BEGIN Extracted records

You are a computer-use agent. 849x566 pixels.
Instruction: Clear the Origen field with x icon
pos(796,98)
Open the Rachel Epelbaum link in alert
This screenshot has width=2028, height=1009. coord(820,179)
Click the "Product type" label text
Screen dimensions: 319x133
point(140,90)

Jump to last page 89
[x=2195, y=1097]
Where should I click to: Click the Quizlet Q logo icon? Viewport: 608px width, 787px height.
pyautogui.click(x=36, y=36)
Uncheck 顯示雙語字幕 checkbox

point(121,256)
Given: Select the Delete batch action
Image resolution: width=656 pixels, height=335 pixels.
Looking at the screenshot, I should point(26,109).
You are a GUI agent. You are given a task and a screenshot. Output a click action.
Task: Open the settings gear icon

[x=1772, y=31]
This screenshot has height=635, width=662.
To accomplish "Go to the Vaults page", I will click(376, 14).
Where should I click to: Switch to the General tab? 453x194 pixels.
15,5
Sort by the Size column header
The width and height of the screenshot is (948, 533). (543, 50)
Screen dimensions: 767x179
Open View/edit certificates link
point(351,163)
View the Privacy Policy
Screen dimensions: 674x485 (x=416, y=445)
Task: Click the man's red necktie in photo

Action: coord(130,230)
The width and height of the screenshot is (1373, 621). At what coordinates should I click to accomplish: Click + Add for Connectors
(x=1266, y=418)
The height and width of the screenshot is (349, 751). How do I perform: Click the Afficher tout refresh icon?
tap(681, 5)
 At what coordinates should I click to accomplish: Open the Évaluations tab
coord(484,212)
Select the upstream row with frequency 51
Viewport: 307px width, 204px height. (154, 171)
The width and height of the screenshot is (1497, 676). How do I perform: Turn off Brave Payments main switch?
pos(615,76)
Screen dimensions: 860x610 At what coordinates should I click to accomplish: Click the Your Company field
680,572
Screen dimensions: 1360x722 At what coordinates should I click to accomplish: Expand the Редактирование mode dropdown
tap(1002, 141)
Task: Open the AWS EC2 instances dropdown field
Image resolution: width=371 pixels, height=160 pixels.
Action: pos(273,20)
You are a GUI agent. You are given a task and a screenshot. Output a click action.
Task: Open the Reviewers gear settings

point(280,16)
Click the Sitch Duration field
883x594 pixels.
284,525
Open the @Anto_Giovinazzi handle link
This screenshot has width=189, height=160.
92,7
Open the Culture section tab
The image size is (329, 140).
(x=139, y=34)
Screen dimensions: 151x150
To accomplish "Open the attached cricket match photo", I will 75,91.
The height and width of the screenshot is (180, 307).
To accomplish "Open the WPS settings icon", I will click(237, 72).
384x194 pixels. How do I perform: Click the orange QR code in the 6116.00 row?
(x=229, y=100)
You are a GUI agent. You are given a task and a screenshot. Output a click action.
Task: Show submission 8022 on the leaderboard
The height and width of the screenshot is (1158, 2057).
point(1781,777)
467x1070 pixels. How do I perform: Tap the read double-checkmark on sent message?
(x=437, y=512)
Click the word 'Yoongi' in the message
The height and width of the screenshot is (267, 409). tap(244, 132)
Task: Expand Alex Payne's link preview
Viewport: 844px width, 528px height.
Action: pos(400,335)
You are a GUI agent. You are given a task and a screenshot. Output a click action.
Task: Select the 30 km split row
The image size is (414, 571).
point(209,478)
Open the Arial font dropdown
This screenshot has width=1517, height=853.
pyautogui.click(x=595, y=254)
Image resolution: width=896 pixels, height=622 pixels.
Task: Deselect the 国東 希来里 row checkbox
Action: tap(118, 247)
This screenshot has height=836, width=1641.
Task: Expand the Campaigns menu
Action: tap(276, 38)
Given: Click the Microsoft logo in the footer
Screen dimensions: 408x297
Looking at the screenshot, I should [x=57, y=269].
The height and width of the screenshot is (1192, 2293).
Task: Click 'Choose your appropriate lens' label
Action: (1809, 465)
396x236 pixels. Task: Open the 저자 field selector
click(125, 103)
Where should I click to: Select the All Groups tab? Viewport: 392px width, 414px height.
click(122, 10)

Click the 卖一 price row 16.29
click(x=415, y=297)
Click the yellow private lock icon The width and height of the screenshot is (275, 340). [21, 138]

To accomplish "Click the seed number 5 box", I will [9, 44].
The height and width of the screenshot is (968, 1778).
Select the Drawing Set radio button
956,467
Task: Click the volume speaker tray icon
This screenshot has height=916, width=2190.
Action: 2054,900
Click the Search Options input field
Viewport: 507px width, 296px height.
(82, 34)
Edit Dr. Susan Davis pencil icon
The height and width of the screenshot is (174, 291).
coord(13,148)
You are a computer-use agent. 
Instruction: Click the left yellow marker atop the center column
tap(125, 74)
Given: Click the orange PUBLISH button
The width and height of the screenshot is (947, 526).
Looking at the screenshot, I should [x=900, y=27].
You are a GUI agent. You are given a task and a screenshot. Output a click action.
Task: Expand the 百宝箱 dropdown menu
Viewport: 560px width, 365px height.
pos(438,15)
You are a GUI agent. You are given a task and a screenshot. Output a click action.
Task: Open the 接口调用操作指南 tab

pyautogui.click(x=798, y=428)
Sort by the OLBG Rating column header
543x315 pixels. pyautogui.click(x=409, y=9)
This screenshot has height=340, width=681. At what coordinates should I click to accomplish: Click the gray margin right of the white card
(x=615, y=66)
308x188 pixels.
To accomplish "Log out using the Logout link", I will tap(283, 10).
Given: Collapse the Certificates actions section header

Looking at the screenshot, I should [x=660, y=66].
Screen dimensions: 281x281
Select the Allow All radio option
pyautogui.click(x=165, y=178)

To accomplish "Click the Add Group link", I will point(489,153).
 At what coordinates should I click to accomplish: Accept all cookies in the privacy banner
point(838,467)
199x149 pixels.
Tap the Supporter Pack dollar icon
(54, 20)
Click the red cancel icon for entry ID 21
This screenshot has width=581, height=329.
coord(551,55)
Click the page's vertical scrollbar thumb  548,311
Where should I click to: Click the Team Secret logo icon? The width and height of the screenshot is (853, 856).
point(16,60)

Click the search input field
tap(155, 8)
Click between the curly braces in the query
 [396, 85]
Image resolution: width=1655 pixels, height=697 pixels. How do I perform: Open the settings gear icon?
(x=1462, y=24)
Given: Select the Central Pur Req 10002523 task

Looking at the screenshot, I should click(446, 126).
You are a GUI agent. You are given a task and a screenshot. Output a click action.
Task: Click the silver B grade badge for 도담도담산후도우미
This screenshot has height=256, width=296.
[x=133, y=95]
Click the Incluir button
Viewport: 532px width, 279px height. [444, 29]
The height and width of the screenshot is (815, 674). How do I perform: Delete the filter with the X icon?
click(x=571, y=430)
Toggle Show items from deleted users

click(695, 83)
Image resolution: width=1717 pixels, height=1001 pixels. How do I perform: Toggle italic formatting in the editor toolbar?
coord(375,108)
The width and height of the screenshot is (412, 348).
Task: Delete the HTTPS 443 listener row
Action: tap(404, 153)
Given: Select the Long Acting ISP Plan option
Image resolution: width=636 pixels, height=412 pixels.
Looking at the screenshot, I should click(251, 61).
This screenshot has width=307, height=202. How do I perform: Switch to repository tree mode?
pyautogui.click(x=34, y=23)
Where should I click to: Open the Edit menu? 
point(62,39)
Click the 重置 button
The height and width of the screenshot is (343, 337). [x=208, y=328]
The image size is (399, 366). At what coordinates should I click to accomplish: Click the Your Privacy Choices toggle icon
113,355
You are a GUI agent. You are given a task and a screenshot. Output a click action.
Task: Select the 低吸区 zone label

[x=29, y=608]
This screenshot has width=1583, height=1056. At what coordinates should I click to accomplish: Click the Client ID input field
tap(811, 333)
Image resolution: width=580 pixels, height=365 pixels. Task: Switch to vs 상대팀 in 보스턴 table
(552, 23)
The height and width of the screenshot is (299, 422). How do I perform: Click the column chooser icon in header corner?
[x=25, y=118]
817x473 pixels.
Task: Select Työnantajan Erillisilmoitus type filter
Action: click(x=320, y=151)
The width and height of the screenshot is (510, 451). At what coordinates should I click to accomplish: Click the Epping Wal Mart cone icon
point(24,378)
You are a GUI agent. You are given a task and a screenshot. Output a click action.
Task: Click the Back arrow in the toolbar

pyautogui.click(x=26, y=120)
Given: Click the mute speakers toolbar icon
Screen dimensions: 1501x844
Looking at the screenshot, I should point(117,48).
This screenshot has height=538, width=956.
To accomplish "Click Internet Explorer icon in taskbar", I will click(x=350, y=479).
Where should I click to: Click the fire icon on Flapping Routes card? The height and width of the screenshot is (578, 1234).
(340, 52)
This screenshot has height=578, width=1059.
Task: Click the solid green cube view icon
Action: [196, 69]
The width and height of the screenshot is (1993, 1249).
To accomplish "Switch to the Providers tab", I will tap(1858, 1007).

END Extracted records

**Your objective**
Extract the data lines word for word, beginning at the line that contains "Edit Dr. Susan Davis pencil icon" and stopping after the line that contains "Looking at the screenshot, I should [x=900, y=27].".

**Reply**
Edit Dr. Susan Davis pencil icon
The height and width of the screenshot is (174, 291).
coord(13,148)
You are a computer-use agent. 
Instruction: Click the left yellow marker atop the center column
tap(125, 74)
Given: Click the orange PUBLISH button
The width and height of the screenshot is (947, 526).
Looking at the screenshot, I should [x=900, y=27].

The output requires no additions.